* [WRITTEN REQUEST]:
Answer these from the excerpt on RAID levels:
(a) At what level does RAID level 2 stripe data?
(b) What is the minimum number of disks RAID level 5 requires?
(c) What makes write performance low in RAID level 4?

* [PAGE EXCERPT]:
::::::
RAID level 2 stripes the data at bit level, rather than block level, and it uses hamming code for recovery (Franaszek et al., 1996). All the disks are synchronized by controller at same orientation, so only one request can get the service at a time at level 2.
It is cost effective than RAID level 1 mirroring because at one, scheme 4 disks required three redundant disks, one less than mirroring as shown in Figure 3. The number of redundant disk used in this level is proportional to the log of total number of disks (Guha et al., 2008). If one component fails, many parity value becomes in-consistent and the failed module is the one whispered by every incorrect subset. Recovery is done by reading the other components of a subset which includes parity components and set the lost bit 0 and 1. Multiple redundant disks identify the failed disks, but only one disk is needed for recovery. RAID level 2 is rarely used or currently not in use.
Figure 3. RAID level 02
Raid level 3 identifies the memory component failure easily than level 2 because it uses a single parity disk as shown in Figure 4. RAID level 2 uses multiple parity disk (Hitz et al., 2000). It is which, means data is inter leaved bit wise and a single parity disk is located for the fault tolerance. Read request can access all the disks that contain data and write request can access all the disks containing data and parity disk, and also it means only one single request can be served at a time. Parity disk is not included in read operation because parity disk contains only one parity, and has no information. Due to this, read performance is low because in redundant we have data in different disk and read operation can be done on the disk having less seeking time, but there is no data on redundant disk. This level is used in applications that requires high bit and width than I/O rates.
Figure 4. Bit Interleaved (RAID level 3)
Raid level 4 is a block level interleaved parity disk having one dedicated parity disk as shown in Figure 5. The only difference between RAID 3 and RAID 4 is block RAID 3 uses bit and RAID 4 uses block, and the size of block is known as stripping unit (Raid,2015). Read requests smaller than the stripping unit access only a single disk. Write request access the disks, and parity disk for small request which access only single disk parity is calculated based on how the new data is different from the old one and applying the difference to parity block.
Figure 5. Block Inter Leaved (RAID level 4)
RAID level 4 provides good performance on read, but write performance is low because of a single dedicated parity disk.
Nowadays, RAID level 5 is the most commonly used raid level. RAID level 5 uses data striping and parity. Parity and data is stripped across all the disks in the array, as Figure 6 shows no disk is fixed alone for the parity unlike previous levels 3 and 4. Minimum 3 disks are required in this level. It gives storage capability more than level 1 and 10 and performance better than level 0.
Figure 6. Distributed Parity (RAID level 5)
Benefit of level 5 is that it uses stripping and parity combined. Stripping stores the data on multiple disks. This increases the performance but striping is not fault tolerant, and here parity is used for recovery. When data is written to the disk, system will calculate its parity and parity is saved across different disks, and when the data is lost from any disk, we can recover it from the calculated parity (Chen et al., 1994).
RAID level 5 provides best read performance across all the redundant disk array level because all the disks are involved in the read operation. Where a disk is dedicated for the parity only, which is not included in read operation, the write operation is somewhere slow than other due to read modify write operation cycle to update parity.
::::::
* [SUPPLIED DATA]:
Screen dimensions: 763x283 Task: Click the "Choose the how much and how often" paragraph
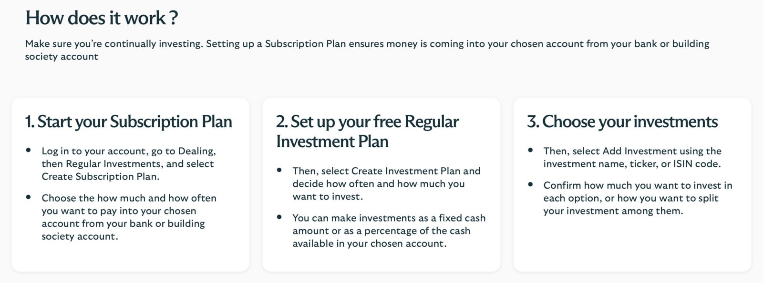(128, 217)
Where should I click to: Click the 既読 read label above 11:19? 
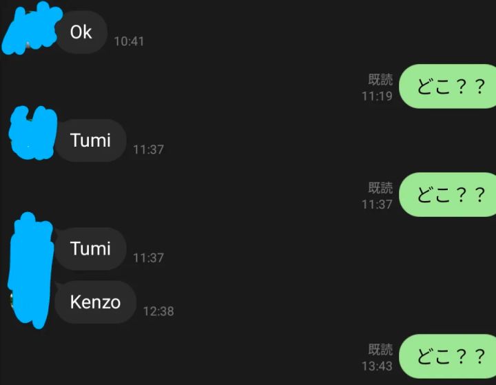380,80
::::::
* [RESPONSE]:
(a) At bit level, rather than block level.
(b) Three disks.
(c) Its single dedicated parity disk.